Machine Learning Methods in Demand Forecasting

Machine learning techniques have revolutionized demand forecasting by addressing limitations of traditional methods through enhanced pattern recognition and adaptability. Below is a synthesis of key approaches, their applications, and empirical evidence from recent studies:

Tree-Based Models

Random Forest and XGBoost excel at capturing nonlinear relationships between features (e.g., price fluctuations, lagged demand signals). Their ensemble structure reduces overfitting while providing interpretable feature importance scores. For example, XGBoost’s gradient-boosting framework optimizes decision trees iteratively, achieving 10–20% higher accuracy than traditional ARIMA in retail sales forecasting (Lena , Moritz , & Markus , 2024). However, these models struggle with long-term predictions due to their reliance on short-term feature interactions (Tang, 2024).

Deep Learning Models

LSTMs (Long Short-Term Memory Networks) process sequential data by retaining long-term dependencies, making them ideal for demand time series with seasonality. For instance, a hybrid Transformer-LSTM-CNN model improved gasoline consumption predictions by 15% compared to standalone models, leveraging attention mechanisms for global pattern detection (Mahmoud & Mohammad , 2024).

Transformers enhance accuracy in volatile markets by weighing historical data points dynamically. Their self-attention mechanism, defined as:

\[ \text{Attention}(Q, K, V) = \text{softmax}\left(\frac{QK^T}{\sqrt{d_k}}\right)V \]

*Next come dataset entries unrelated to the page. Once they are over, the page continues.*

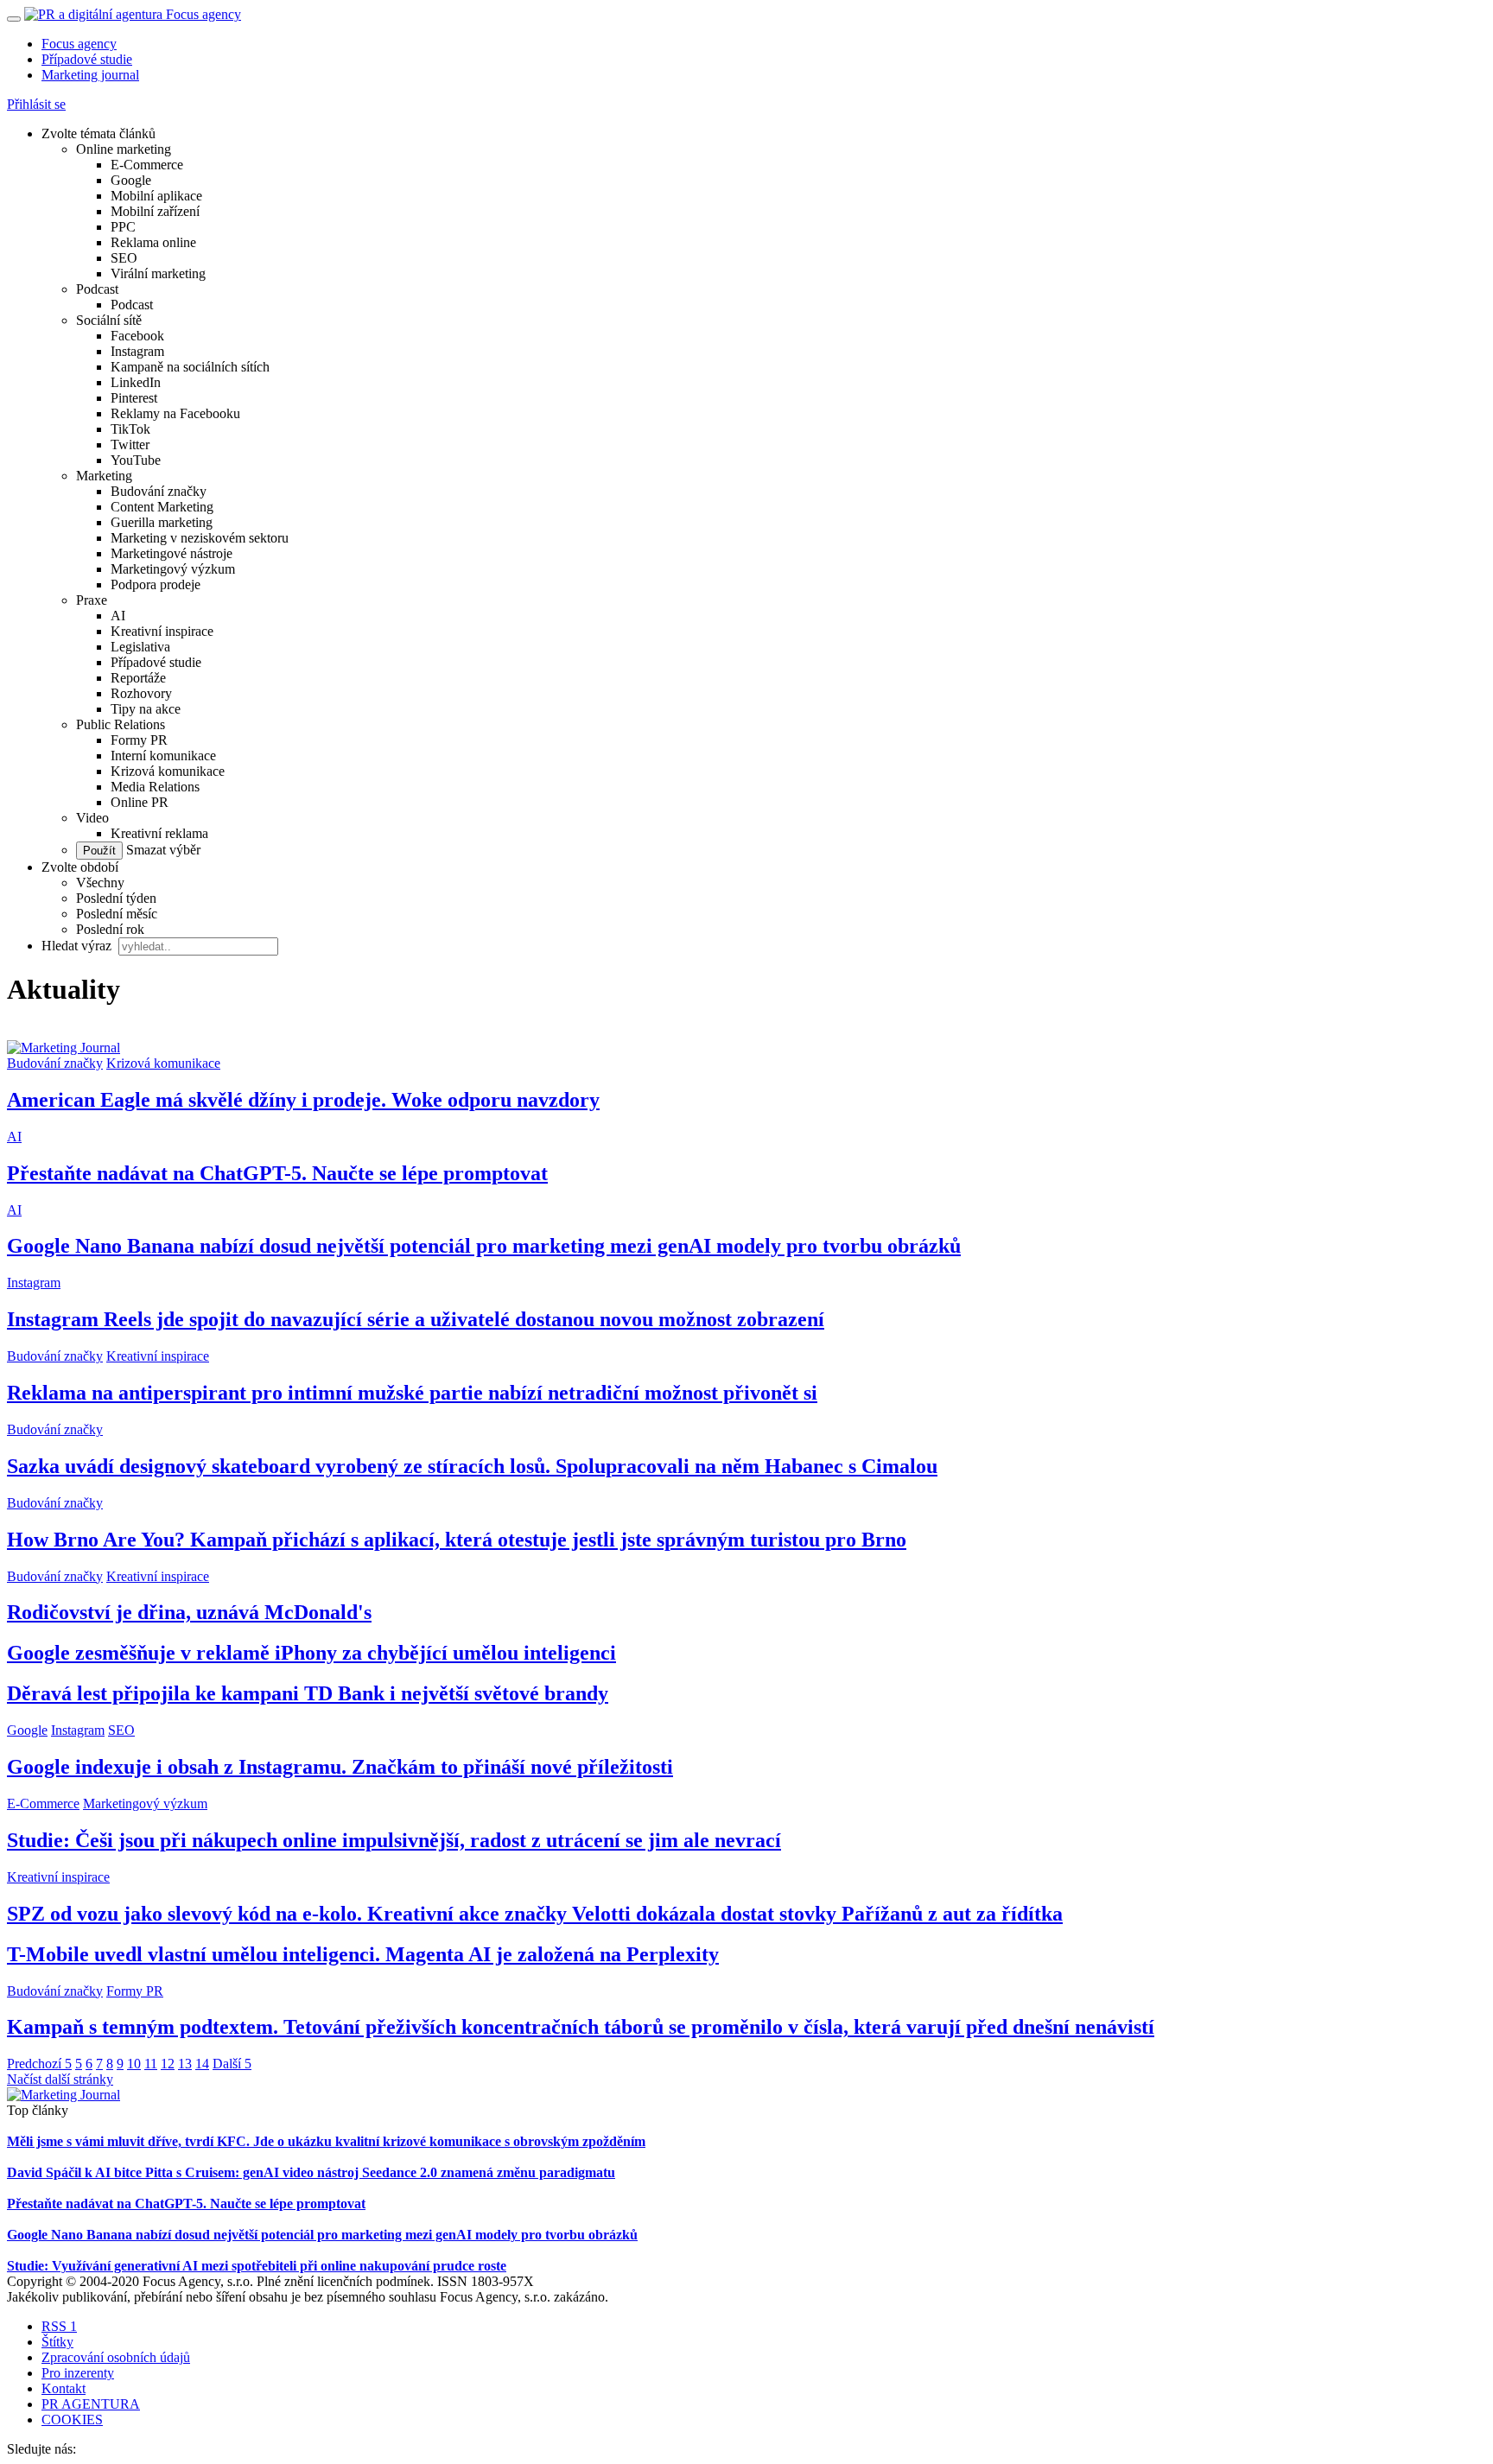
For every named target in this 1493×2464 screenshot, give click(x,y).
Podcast (97, 289)
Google (131, 180)
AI (118, 615)
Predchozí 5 (39, 2063)
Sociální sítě (109, 320)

enables context-aware forecasting, particularly useful for multi-variable datasets (e.g., GDP, fuel prices) (Mahmoud & Mohammad , 2024). The advantage of this model is that it is superior at modeling complex temporal dependencies and scalable to high-dimensional data (e.g., 10,000+ SKUs) (Kaoutar , Oucheikh, Othmane , & Charif , 2024). However, it requires extensive training data (>4x traditional methods) and it is prone to overfitting without regularization (Kaoutar , Oucheikh, Othmane , & Charif , 2024).

Hybrid and Ensemble Approaches

Combining methods mitigates individual weaknesses:

STACK (Stacked Generalization): Uses meta-learners to blend predictions from base models (e.g., Random Forest + XGBoost), reducing error rates by 12–18% in steel industry demand forecasts (S. M. Taslim, et al., 2022).

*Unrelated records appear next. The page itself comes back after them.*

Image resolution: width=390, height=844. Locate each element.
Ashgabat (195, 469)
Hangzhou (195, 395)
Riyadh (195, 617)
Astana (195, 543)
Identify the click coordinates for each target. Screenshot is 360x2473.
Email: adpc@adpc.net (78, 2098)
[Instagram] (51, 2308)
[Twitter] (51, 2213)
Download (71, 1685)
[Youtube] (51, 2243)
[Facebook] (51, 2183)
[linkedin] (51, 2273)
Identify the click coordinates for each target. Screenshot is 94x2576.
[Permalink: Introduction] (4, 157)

Transformer-LSTM-CNN: Integrates attention, temporal memory, and local pattern detection, achieving state-of-the-art accuracy in energy forecasting (Mahmoud & Mohammad , 2024).

Human-in-the-Loop Systems: Pairing ML predictions with expert adjustments improves forecast reliability by 8–10%, especially for new product launches (Phipps, 2023).

Comparative Analysis

Model Type	Accuracy Gain	Data Requirements	Use Case
Tree-Based (XGBoost)	10–20% (Lena , Moritz , & Markus , 2024)	Moderate	Medium-term retail forecasts
LSTM	15–25% (Mahmoud & Mohammad , 2024)	High	Seasonal energy demand
Hybrid (STACK)	12–18% (S. M. Taslim, et al., 2022)	High	Industrial manufacturing
Human-ML Hybrid	8–10% (Phipps, 2023)	Variable	New product launches

It is important to put into considerations that ML-driven forecasting require good data quality due to its rigorous preprocessing (e.g., outlier detection, normalization) to avoid biased predictions (Mahmoud & Mohammad , 2024). The Explainability of the data is also something to put into considerations because tree-based models outperform deep learning in transparency, critical for stakeholder buy-in (Tang, 2024).

Empirical studies show ML-driven forecasting reduces inventory costs by 1–2% per 1% accuracy improvement, directly boosting revenue (Demand Caster, 2023). However, successful implementation hinges on aligning model choice with business constraints, such as data availability and operational scalability (Lena , Moritz , & Markus , 2024).

External Factors Influencing Demand Forecasting

Demand forecasting is a critical process for businesses, and its accuracy is significantly influenced by various external factors. Understanding these factors is crucial for developing robust forecasting models and making informed business decisions.

Impact of Promotions, Holidays, and Seasonality

Promotions play a pivotal role in shaping consumer behavior and, consequently, demand patterns. They create immediate spikes in sales and offer valuable insights into marketing strategy effectiveness (Meshram, 2024). For instance, a store running an electronics promotion may experience a substantial increase in purchases. This promotional data can be integrated into forecasting models to predict future demand more accurately, allowing businesses to adjust inventory levels and production schedules accordingly (Meshram, 2024).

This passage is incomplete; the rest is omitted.